特別収容プロトコル: 財団が所有する衛星の一群が常時SCP-5609を包囲し、継続的にその周囲に選択的反ミームフィールドを投影して、民間人による観測を防止するようにプログラムされています。無人探査機 SCPSスピアヘッドがSCP-5609に着陸し、現在は組織サンプルの採取と生体情報のモニタリングに使用されています。SCP-5609の軌道パターンの如何なる変化も監視され、衛星群の移動によって回避されます。

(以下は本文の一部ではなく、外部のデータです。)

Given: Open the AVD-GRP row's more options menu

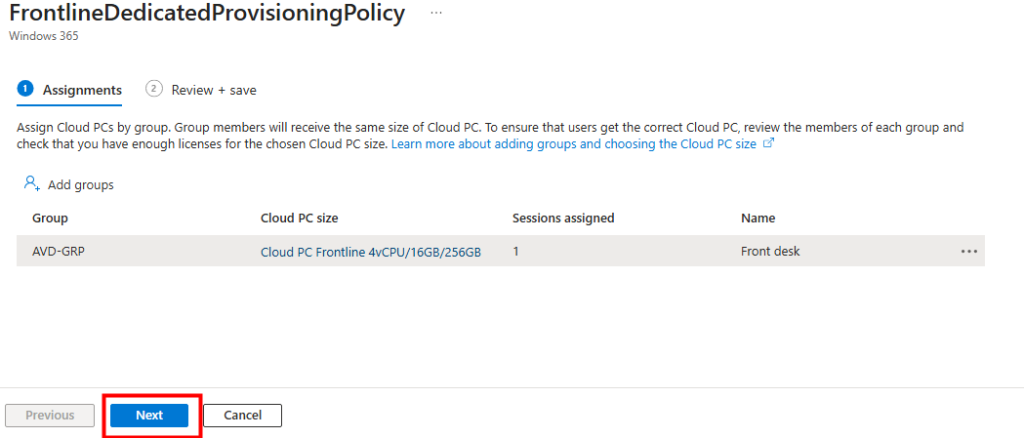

説明: SCP-5609は現在、地球表面から30,000km上空の軌道上に存在する、生物発光性の巨大な (直径230km) 球形生命体です。SCP-5609は常に黄色光を放出しており、大雑把な観測では小さな月のように見えます。

SCP-5609を詳細に調査すると、2個の複眼と1組の短い大顎を備えている小さな変色した頭部、頭部の下から突出している視認可能な2本の脚、体節を有する柔らかい皮膚など、一部甲虫類の幼虫に類似する特徴を帯びていることが確認できます。

補遺: 回収データ

以下はSCPSスピアヘッドが収集したSCP-5609関連データのリストです。

  • SCP-5609は周期的に身動きします。しかしながら、これらの動きは脚や顎が一瞬痙攣する程度でしかありません。
  • SCP-5609には宇宙空間で自らの身体を方向制御・推進する能力が欠如しています。その軌道は完全に受動的なものです。
  • SCP-5609の代謝は地球上の昆虫よりも最大で3,000倍遅いと仮定されます。
  • SCP-5609の身体に存在する気門1は、SCP-5609が生物学的には真空環境での生存に適していないことを示します。
  • SCP-5609の背中の皮膚の一部は、何かに引っ張られているかのように突出しています。

補遺: 事案ログ

2021年3月22日、SCP-5609はSCPSスピアヘッドと共に消失しました。地球周辺の宇宙空間を広範に捜索しても痕跡が発見されなかったことから、SCP-5609はNeutralizedに再分類されました。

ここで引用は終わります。